How do these feelings of "don't step on Egypt's dignity" manifest themselves in this 8-month old revolution, internally and externally?
Internally, 38 political parties were created. The spectrum stretches from the liberal secular to the parties which sprang from the Muslim Brotherhood and the Salafis. They were all licensed except for groups which espoused archaic precepts of Islam.
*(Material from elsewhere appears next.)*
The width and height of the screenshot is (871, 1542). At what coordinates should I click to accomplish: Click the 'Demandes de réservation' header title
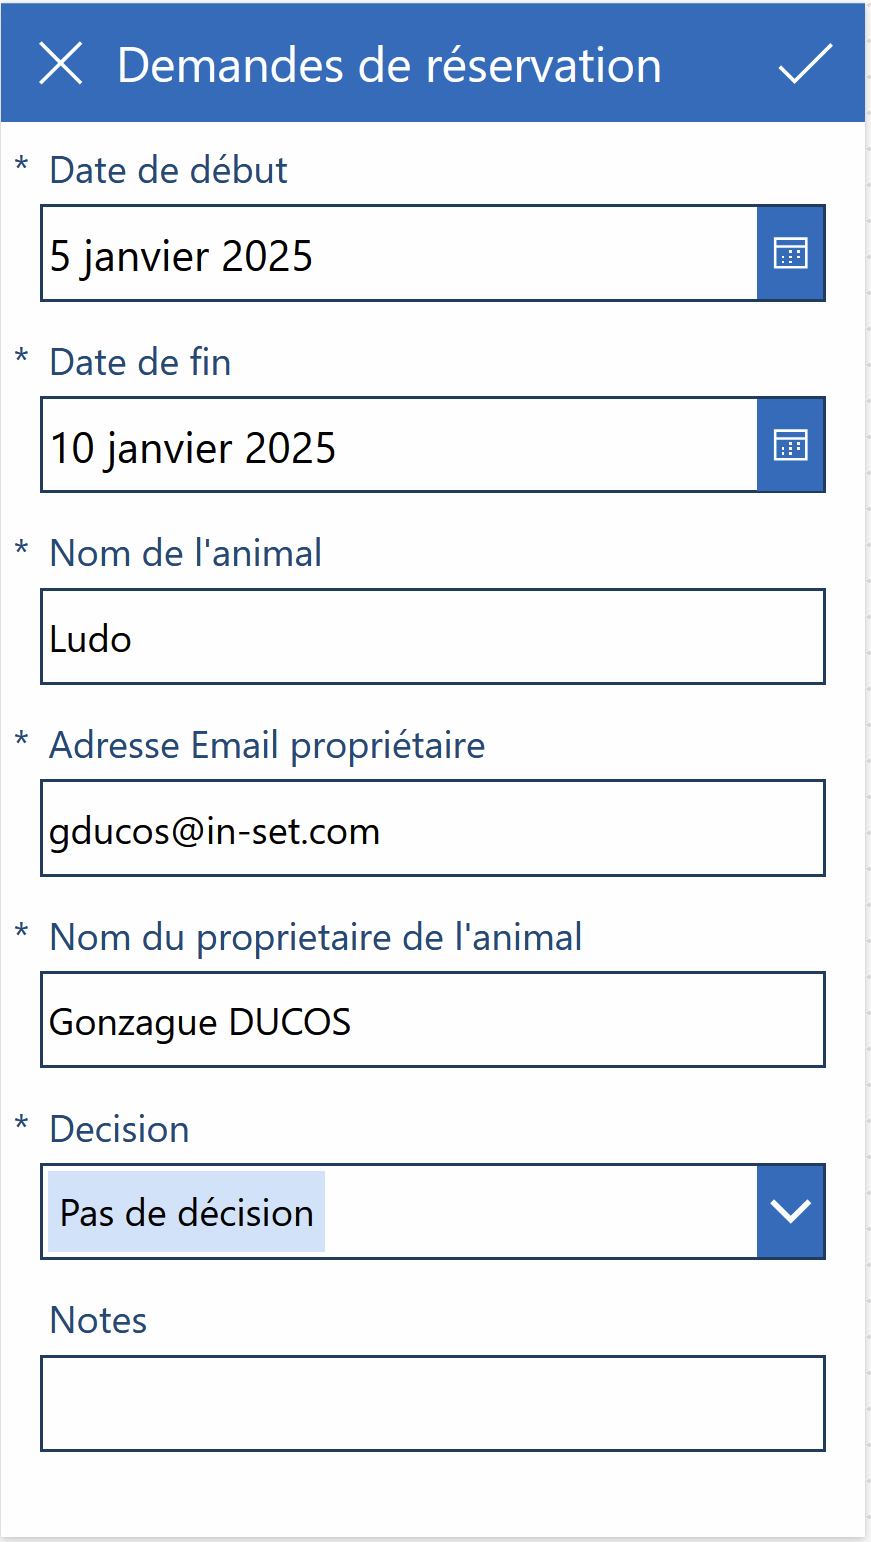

How about the now-dissolved National Democratic Party, the Mubarak party, whose imposing Headquarters overlooking the Nile with a sign reading "We Are for You," was torched by the Tahrir demonstrators at the start of the Revolution in January, 2011? Its members were suspected of coming back to the halls of Parliament through the elections of November 2011 as "independents." The new elections law allowed for one-third of the seats to be allocated to non-party affiliated independents; Two-thirds for voting on party lists.
The fear and suspicion of that group were palpable. Thus the Supreme Military Council, the interim Government of Egypt, pending the full return to civilian rule, had to be pressured through the Tahrir demonstrators to amend that offending article (Article 5). The military gave in to the national will.
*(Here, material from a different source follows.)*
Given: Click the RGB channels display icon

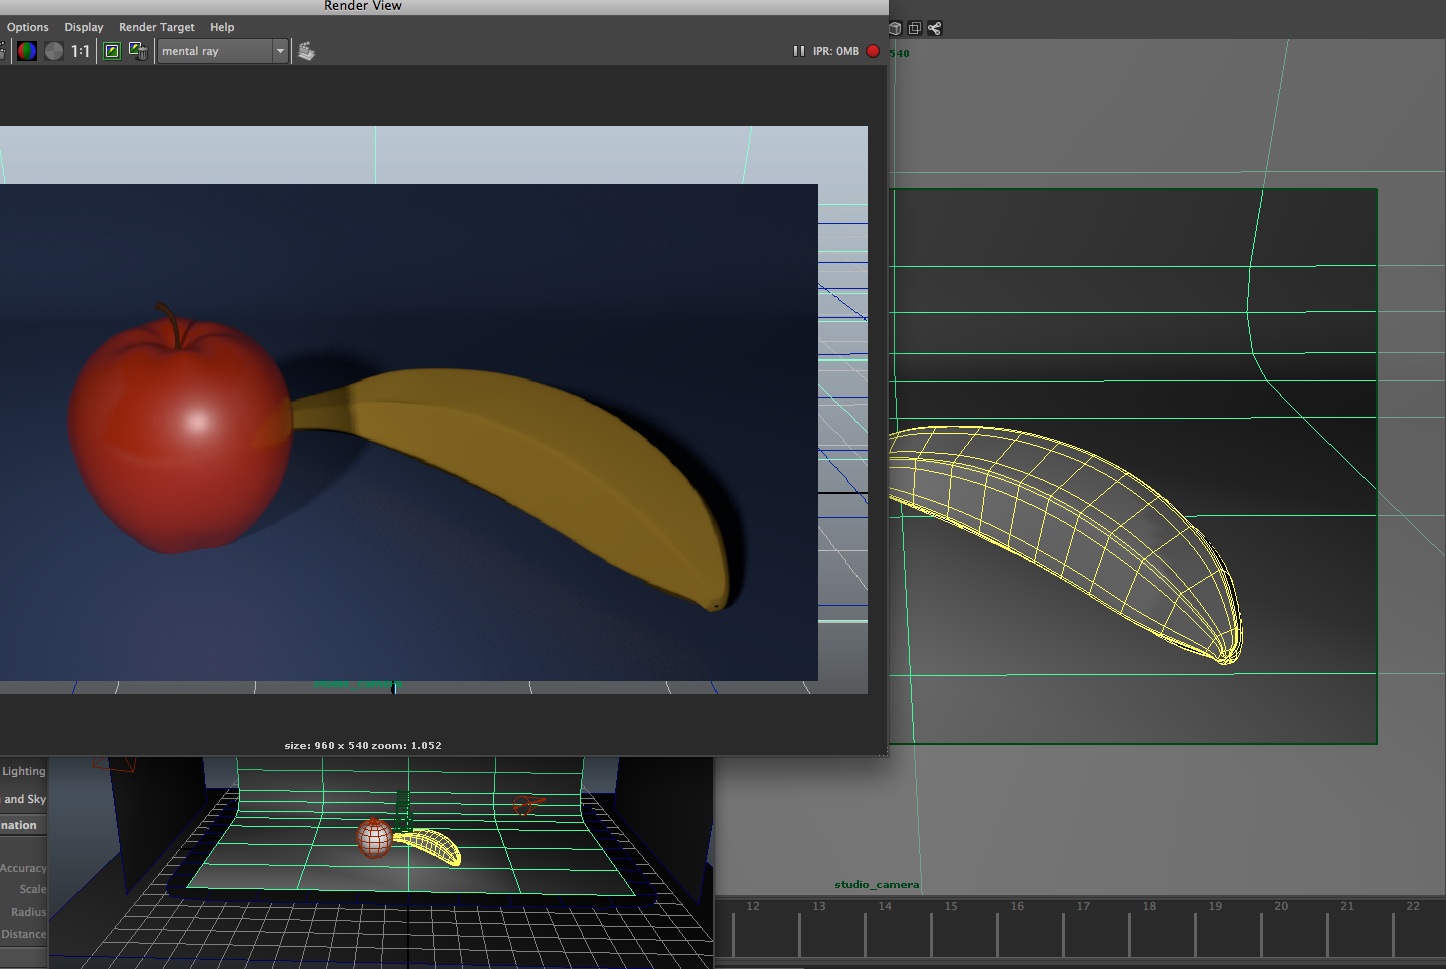Looking at the screenshot, I should click(x=27, y=51).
The right to peacefully assemble and demonstrate has become enshrined by both law and practice of the new Egypt. Tahrir has proved this principle of civil rights. That right cannot possibly be abridged by a fatwa (a religious decree), as in the case of Saleh of Yemen, declaring that it was sinful to protest against the State. That impossibility comes not only from Egypt's legislated laws; but also from Islamic jurisprudence under which an unjust ruler should be toppled by his subjects, when circumstances permit.
Thus the Friday of September 30 called "the Friday of Retrieval of the Revolution," meaning demonstrations to pressure the Egyptian military to amend the Elections Law, as noted above, and to end the so-called Emergency Laws was both possible and productive regarding the Elections Law. Now proportional representation on the basis of voting for party lists is the means to become an Egyptian legislator once the November elections are held.
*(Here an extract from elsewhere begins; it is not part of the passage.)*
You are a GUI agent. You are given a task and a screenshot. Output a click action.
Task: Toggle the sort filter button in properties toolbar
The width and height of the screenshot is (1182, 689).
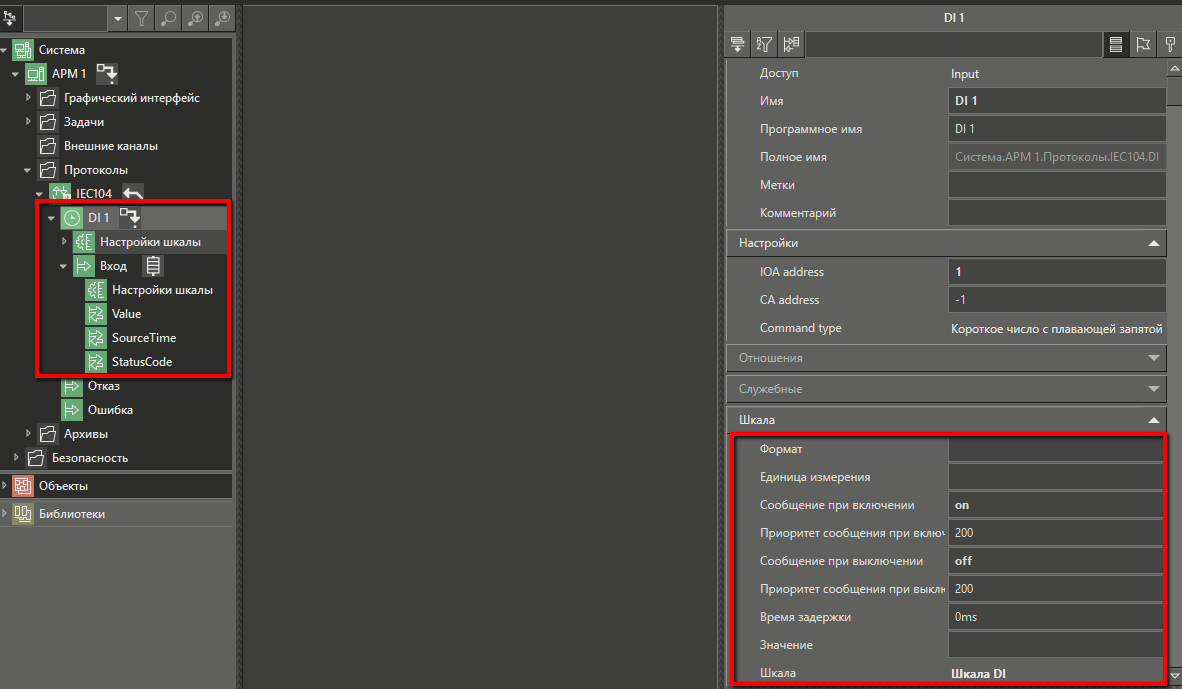click(x=764, y=44)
But again "Hold Up Your Head High - You Are an Egyptian" was at work externally. The calls from abroad for elections supervisors from outside Egypt were rebuffed. "Observers," yes; "supervisors," no. After all, Egypt, since 1923, has been in the business of democratic elections - a tradition which was aborted by the onslaught of military dictatorship which began with Nasser, in 1952, and ended with Mubarak, in 2011. Egypt would thus accept observers, for example, from the Carter Foundation.
Within the same trajectory of pride in the new Egypt, the conditions which are now attached by the US Senate Appropriations Committee to U.S. aid to Egypt are objected to beforehand. This objection applies to both economic as well as military aid.
That objection was announced by Egypt's new Minister for Foreign Affairs, Muhammad Kamel Amr, after meetings with US officials in Washington D.C. The conditionality applied, among other things, to increasing border security in Sinai, and to having the Egyptian army commit to observing Egypt's obligations under the 1979 Egyptian-Israeli peace treaty. The new Egypt, while not expressing its present objections as rejection of U.S. aid, said in effect, through its Foreign Minister, "Before the Revolution, no conditions were placed on that aid. So why now?"
The issue here for the new Egypt was sovereignty from which national dignity flows. The Egyptians, in whom sovereignty resides, have become, with their relevant institutions, co-makers of foreign policy. This, at times, poses difficulty in dealing with foreign powers, as in this case, the U.S.
However, to be allied with the people of Egypt is a more durable alliance than with their former dictators. A writer by the name of Baher Shaarawi chose this apt title for his recent article on people's power, "People are more durable than their rulers."
Wael Ghoneim, is the young Egyptian and Google Executive who ignited the Egyptian street by the means of social media. It was fitting to honor him in Boston in June 2011 by bestowing upon him the annual John F. Kennedy prize for courage.